The statistics about an email filter's effectiveness are built upon the concept of false positives and false negatives. Since POPFile is not a spam filter, but a general email classifier, the meaning of those terms differs in POPFile's context from their meaning in the context of spam filters.
A normal spam filter that categorizes mail into a spam and a ham category produces a false positive when it puts a ham message into the spam category and a false negative when it places spam into the ham category.
But, as you know, POPFile can deal with multiple categories (buckets). It is an email classifier that happens to be very good at filtering spam. But this also means that the definition of a false positive and of a false negative cannot be built around the simple question of spam versus ham. Instead, these terms are defined from the point of view of each single bucket. Suppose POPFile categorizes a message as belonging to bucket A, while it really belongs to bucket B. From the point of view of bucket A, we have a false positive because the mail was falsely tagged as belonging to bucket A. From the point of view of bucket B, we have a false negative.

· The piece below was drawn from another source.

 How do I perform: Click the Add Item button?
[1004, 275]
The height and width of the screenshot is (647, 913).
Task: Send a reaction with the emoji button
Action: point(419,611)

Thus, in the POPFile world, a false positive/negative is always related to any of your buckets. In the world of spam filters, these terms are always used in relation to the spam category.

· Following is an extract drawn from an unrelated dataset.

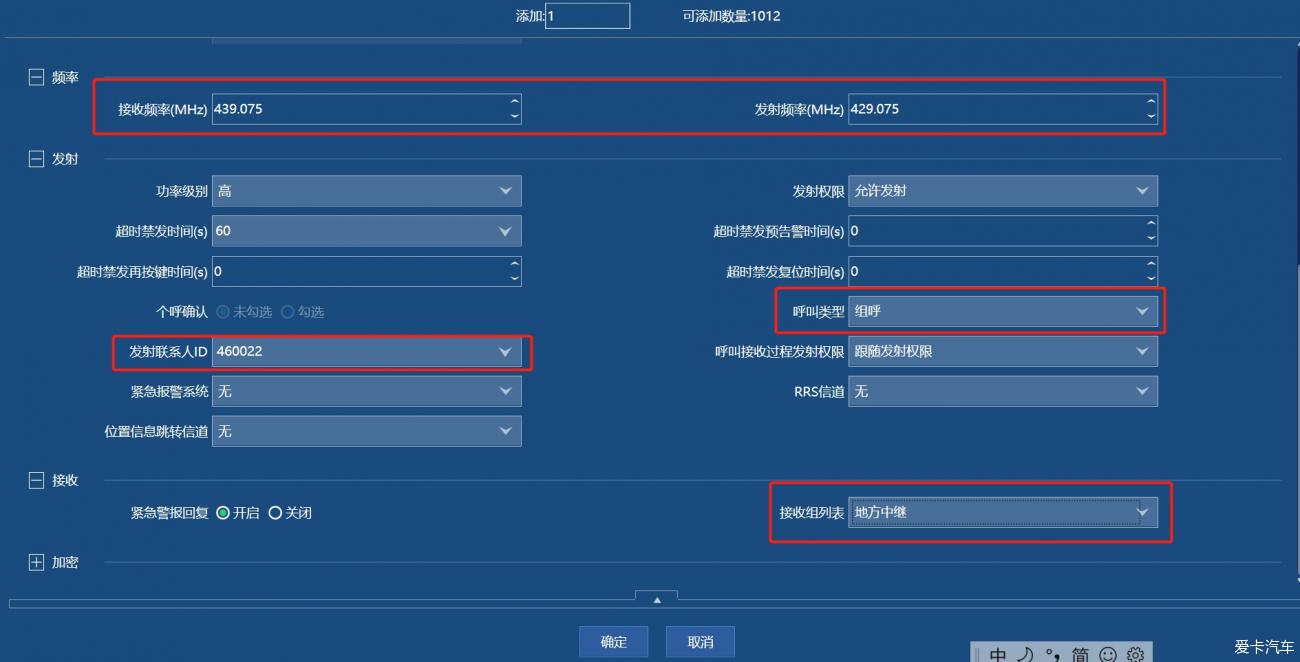Collapse the 频率 section
Screen dimensions: 1300x662
point(36,77)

False positives and false negatives become vitally important only in relation to spam filtering. A false negative (spam that ends up in your inbox) is annoying. A false positive may be an important message that ends up in your spam folder or, much worse, gets deleted.
Training POPFile on every error it makes will eventually reduce the numbers of both false negatives and positives. But you should keep in mind that an error will always be possible. Thus you should not simply delete anything that POPFile tags as spam. Move it to a dedicated folder in you mail client and check that folder regularly just to be sure that is doesn't contain something important.